The total delinquency rate for the Fannie Mae and Freddie Mac portfolios increased nearly 100 basis points (bps) to 7.6% in the third quarter, the companies' regulator, the Federal Housing Finance Agency (FHFA), reported Friday. The FHFA also reported a 15% decline in foreclosure starts and a 39% increase in short sales and deeds-in-lieu during the quarter.
As of Sept. 30, 2009, nearly 1.6 million of the government-sponsored enterprises' (GSEs) mortgages were 60+ days delinquent – an increase of 260,300 mortgages (or nearly 20%) during the third quarter. Thirty-day delinquencies increased nearly 8% during the third quarter to 734,000.
Delinquency rates for borrowers with original credit scores of less than 660 continued to increase faster than for borrowers with credit scores of 660 or higher, the FHFA noted. The 60+ days delinquency rate of loans with credit scores at origination of less than 660 increased 240 bps during the third quarter. The 60+ days delinquency rate of higher original credit score loans increased 60 bps during the third quarter.

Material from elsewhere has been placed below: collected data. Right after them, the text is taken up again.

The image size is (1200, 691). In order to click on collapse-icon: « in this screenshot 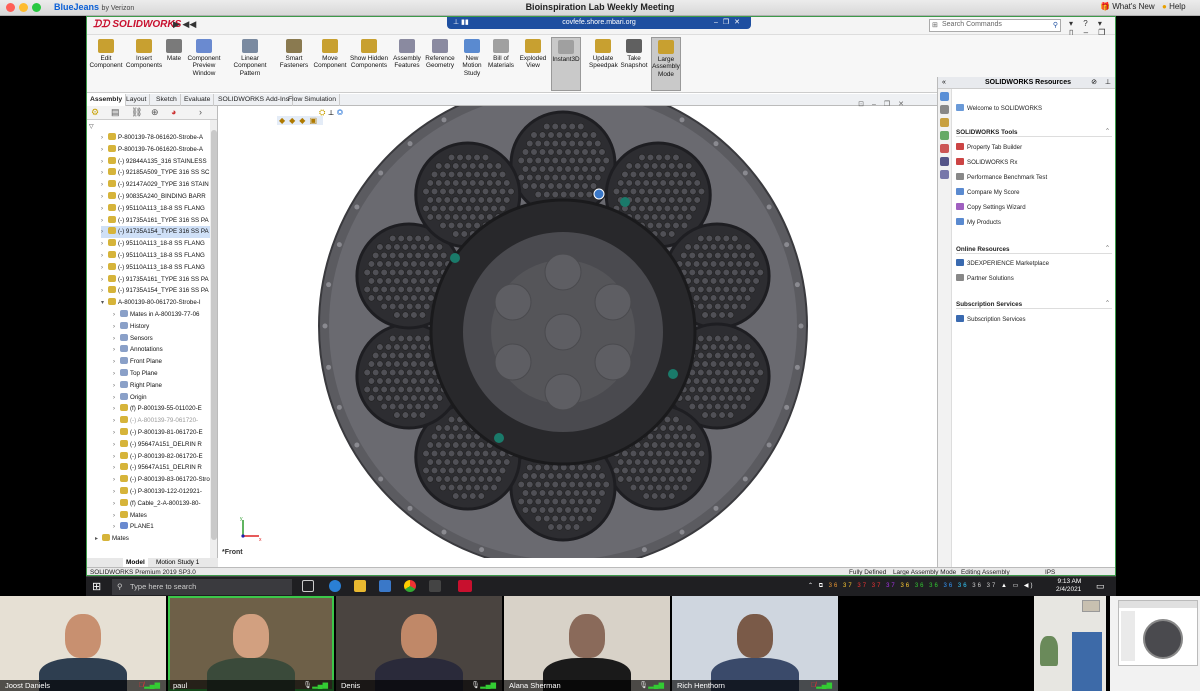, I will do `click(944, 83)`.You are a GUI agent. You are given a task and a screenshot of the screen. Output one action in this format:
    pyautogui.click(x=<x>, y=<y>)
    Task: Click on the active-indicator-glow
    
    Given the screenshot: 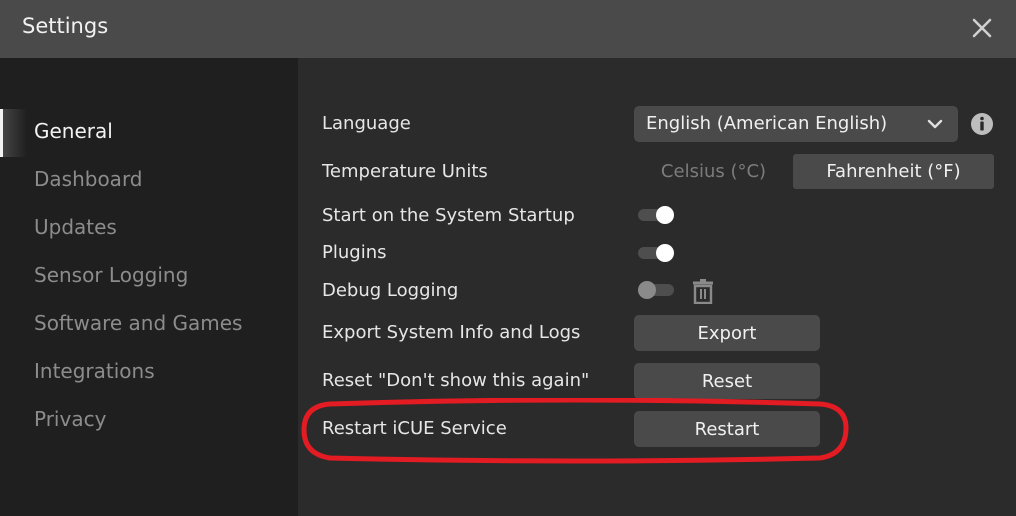 What is the action you would take?
    pyautogui.click(x=15, y=133)
    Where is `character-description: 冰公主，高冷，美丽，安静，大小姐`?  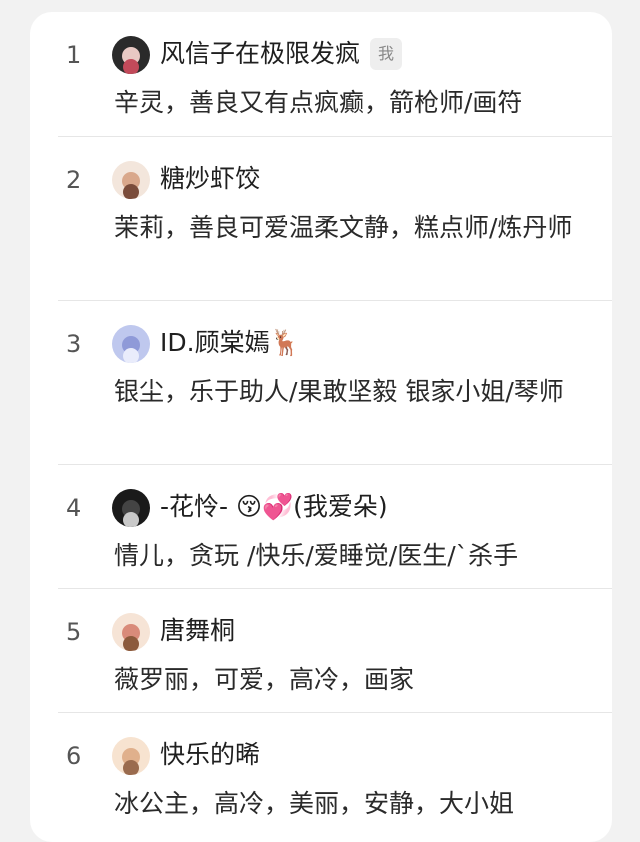 character-description: 冰公主，高冷，美丽，安静，大小姐 is located at coordinates (314, 804).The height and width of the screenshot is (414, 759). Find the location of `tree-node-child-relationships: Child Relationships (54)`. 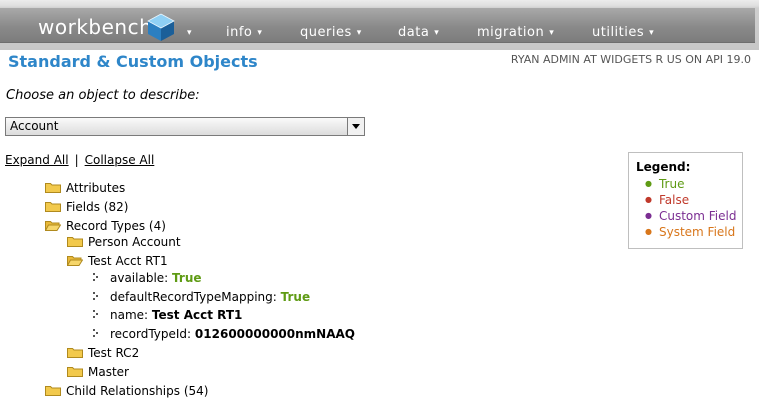

tree-node-child-relationships: Child Relationships (54) is located at coordinates (126, 391). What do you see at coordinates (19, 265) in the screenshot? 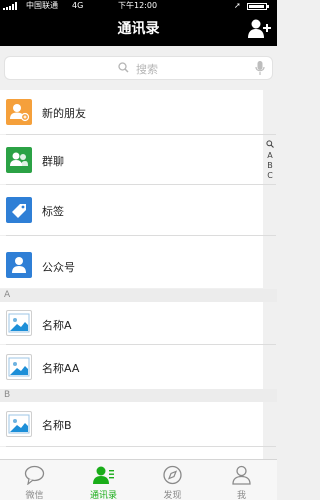
I see `official-account-icon` at bounding box center [19, 265].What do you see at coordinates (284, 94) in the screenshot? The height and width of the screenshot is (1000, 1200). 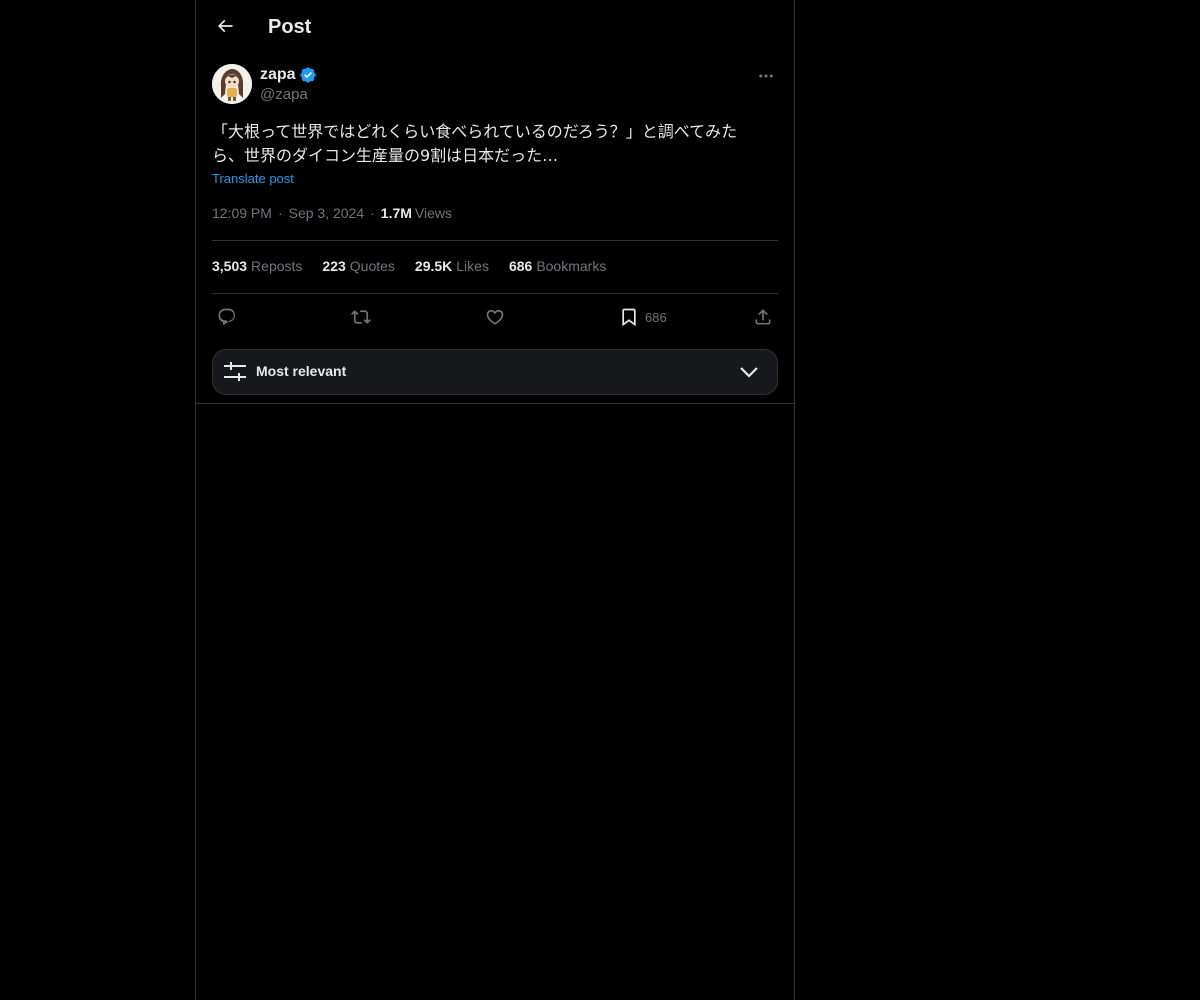 I see `author-handle: @zapa` at bounding box center [284, 94].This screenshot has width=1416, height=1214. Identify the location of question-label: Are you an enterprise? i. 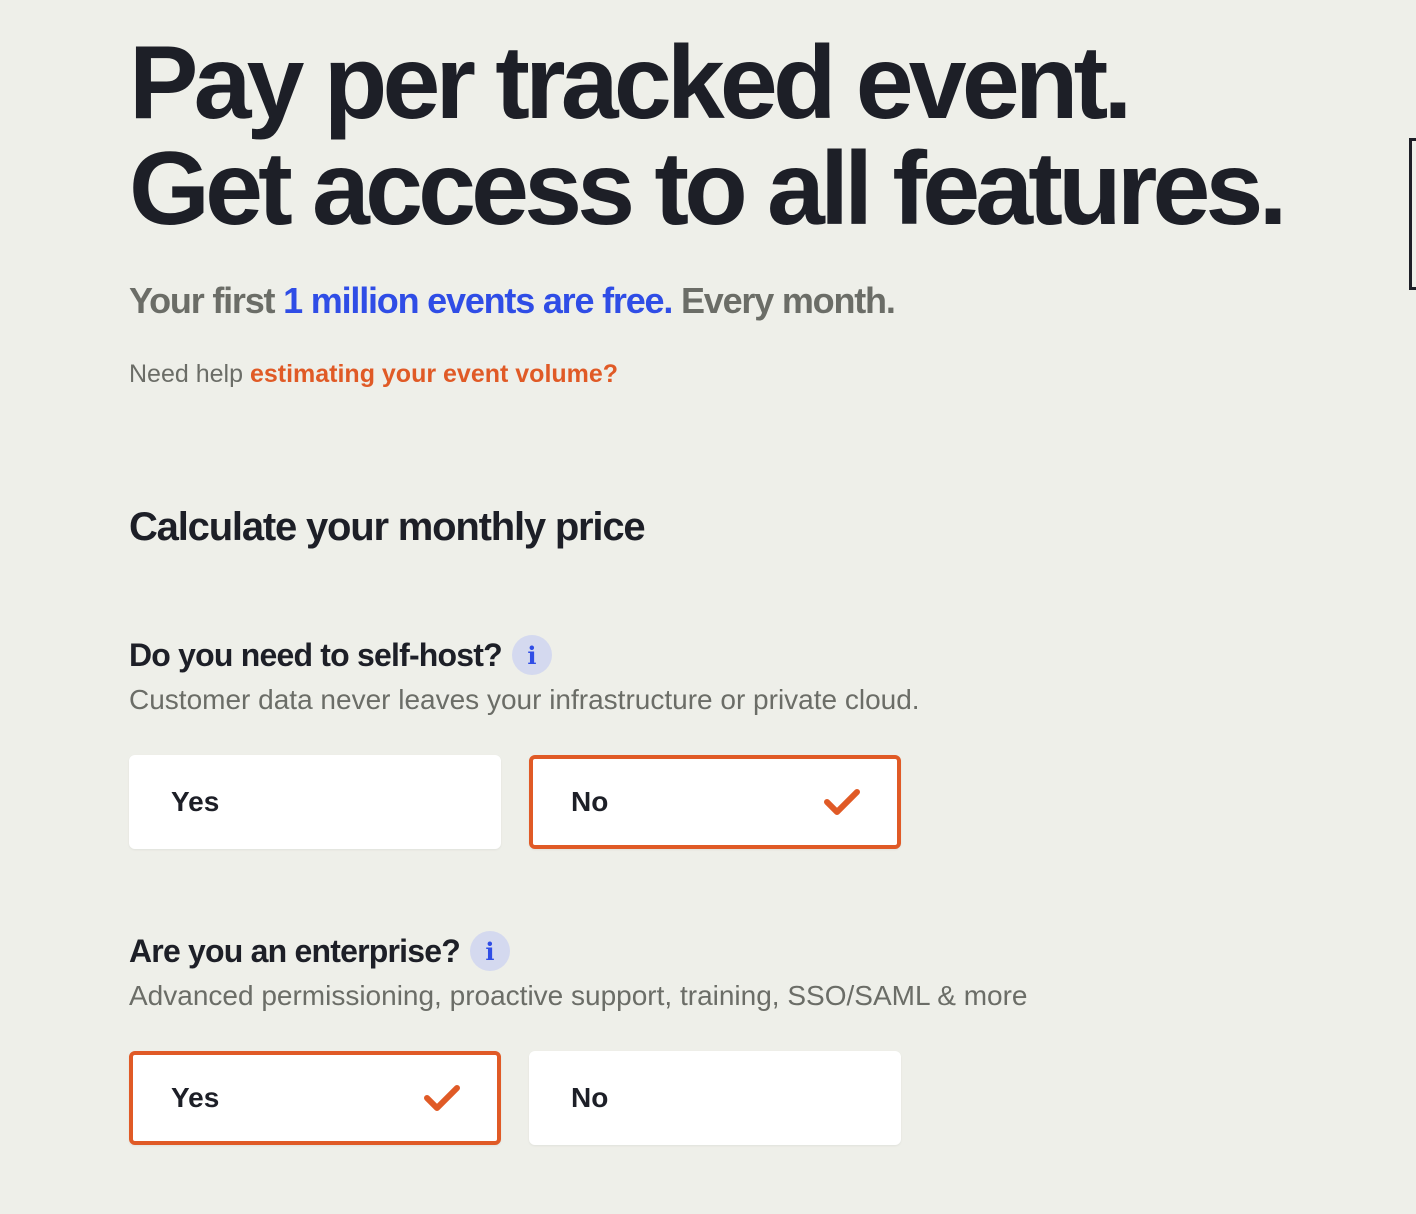
(704, 951).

The GSEs' 60+ day bucket grew 80 bps, which the FHFA said could be attributed, in part, to the fact that many loans are remaining delinquent for a longer period of time before proceeding to a foreclosure sale or other liquidation. In the first three quarters of 2009, 170,500 foreclosure and third-party sales took place (or about 14% of the average 60+ days delinquent loans).
More than 405,000 trial and permanent loan modifications were executed by Fannie and Freddie under the Home Affordable Modification Program (HAMP), although the FHFA observed that conversion rates were low. As of the end of November, Fannie Mae had completed 11,700 permanent loan modifications, and Freddie Mac had completed 10,300 permanent loan modifications.
Loan modifications entered into on GSE loans, excluding HAMP trial mods, increased by 14% in the quarter.
The performance of loan modifications has improved slightly, the FHFA reported: The percentage of loans that were current six months after modification for loans modified during the first quarter of 2009 was 44%, compared with 39% of loans modified in 2008.
Similarly, loans modified in recent quarters have lower re-delinquency rates six months after modification. Approximately 34% of loans modified in the first quarter of 2009 were 60+ days delinquent six months after modifications, compared with 39% of loans modified in 2008.
Four million loans were refinanced in the first nine months of 2009, with Home Affordable Refinance Program (HARP) refis accounting for more than 155,700 of the loans. HARP grew to 9% of the total refinancing volume and August in September and increased to 9.8% in November.